To generate a valid key, we could use RNGCryptoServiceProvider class to generate random number for the key.

$EncryptKey = New-Object Byte[] 16  #An example of 16 bytes key
[Security.Cryptography.RNGCryptoServiceProvider]::Create().GetBytes($EncryptKey)

In this example, a simple 1 to 16 array is used as the key.

[bytes[]] $EncryptKey = (1..16)   #An example of a simple key (1. 2, 3,...,14, 15, 16)
$UserCred = Get-Credential
$UserCred.Password | ConvertFrom-SecureString -Key $EncryptedKey | Out-File C:\encrypted.txt

In the script,

[bytes[]] $EncryptedKey = (1..16)
$User = 'TestUser'
$SecurePassword = Get-Content C:\encrypted.txt | ConvertTo-SecureString -Key $EncryptedKey
$UserCred = New-Object System.Management.Automation.PSCredential ($User, $SecurePassword)
Get-WmiObject -Class win32_OperatingSystem -ComputerName RemoteServerA -Credential $UserCred

However, by hard cording the encryption key in the script, it exposes the key and allows unintended person to potentially decrypt the encrypted password. There are a few options to manage the key.

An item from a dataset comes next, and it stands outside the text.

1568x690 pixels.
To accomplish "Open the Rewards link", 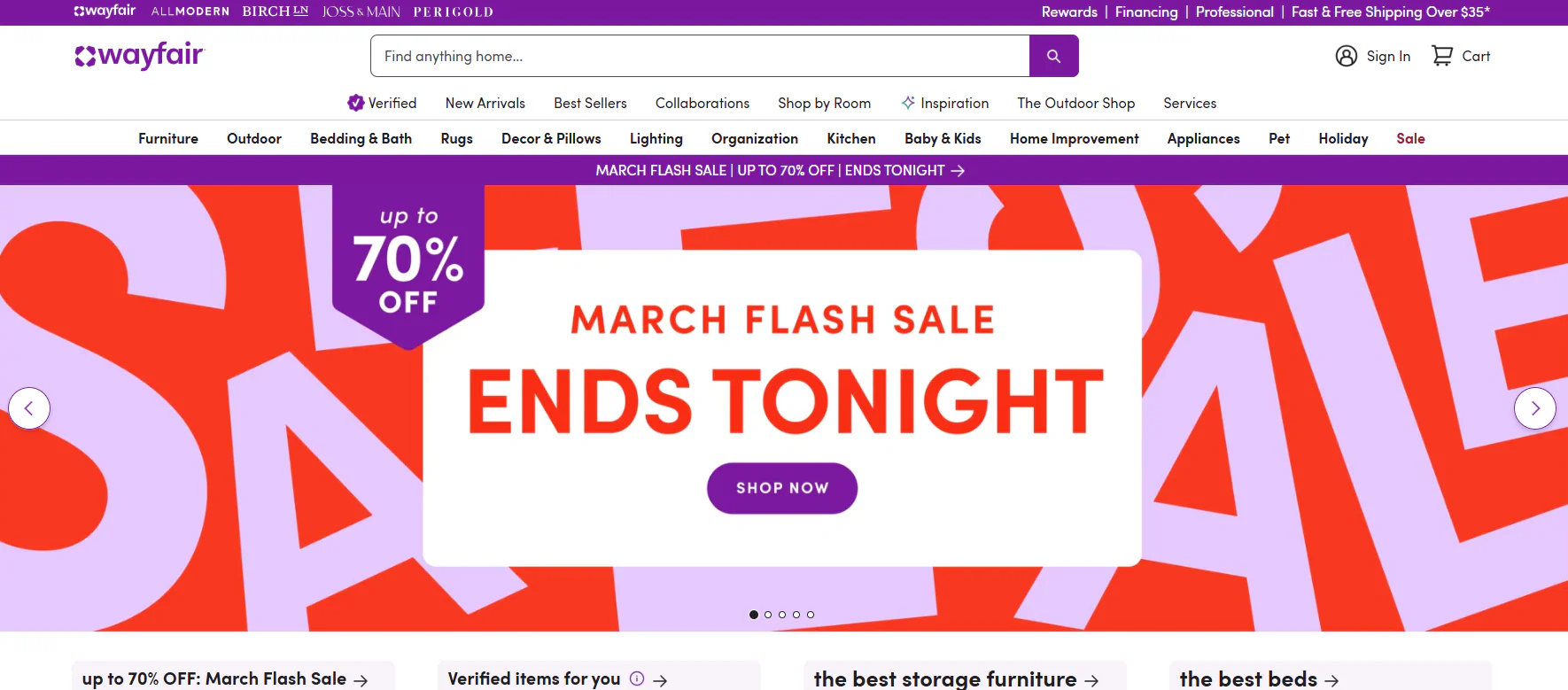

Store the key in a file with access privilege granted only to intended user or executing/service account, this should be done with the encrypted password file as well. For example,

$User = 'TestUser'
$SecureKey = Get-Content C:\Key.txt | ConvertTo-SecureString
$SecurePassword = Get-Content C:\encrypted.txt | ConvertTo-SecureString -SecureKey $SecureKey
$UserCred = New-Object System.Management.Automation.PSCredential ($User, $SecurePassword)
Get-WmiObject -Class win32_OperatingSystem -ComputerName RemoteServerA -Credential $UserCred

Just a reminder that if the process is going to be executed by a delegated user, the user account will need the read access to the encrypted password and key file. This method prevent unintended person from obtaining the key. However, if the intent is to prevent the delegated user to obtain the password, this method would not be sufficient. One way to address this is setup a task / service to execute the script with a service account (executing account) and only that account has the read access (through Access Control List, ACL) to the encrypted password and key file. When the delegated user initiates the task / service, the process utilizes the service (executing account) to access the files. This limits the exposure of the encrypted password and key file only to the service account.

There are other option like using a certificate to encrypt the key file. Dave Wyatt has a good post of this here. The way it works is the user needs to have a private key of the certificate in order to decrypt the encryption key. This option faces the similar concern like the key file.

Using DPAPI ProtectedData Class for encryption
DPAPI ProtectedData class provides another method to encrypt and decrypt data. As we discussed earlier that ConvertTo-SecureString uses user account by default, this Protected class provide encryption options as CurrentUser or LocalMachine (LocalSystem profile). For scenario like having delegated users to run the script on the server, the predefined account password could be encrypted with LocalMachine option (scope) and any user could decrypt the password on that machine.

$Password = "Password123"
$PasswordBytes = [System.Text.Encoding]::Unicode.GetBytes($Password)
$SecurePassword = [Security.Cryptography.ProtectedData]::Protect($PasswordBytes, $null, [Security.Cryptography.DataProtectionScope]::LocalMachine)
$SecurePasswordStr = [System.Convert]::ToBase64String($SecurePassword)

To decrypt the encrypted password,

#$SecurePasswordStr

$SecureStr = [System.Convert]::FromBase64String($SecurePasswordStr)
$StringBytes = [Security.Cryptography.ProtectedData]::Unprotect($SecureStr, $null, [Security.Cryptography.DataProtectionScope]::LocalMachine)
$PasswordStr = [System.Text.Encoding]::Unicode.GetString($StringBytes)

Note that ProtectedData class is returning byte array object (and later convert to string) as opposed to SecureString object. If other cmdlet need the SecureString as its parameter, the password will need to be converted to the SecureString object.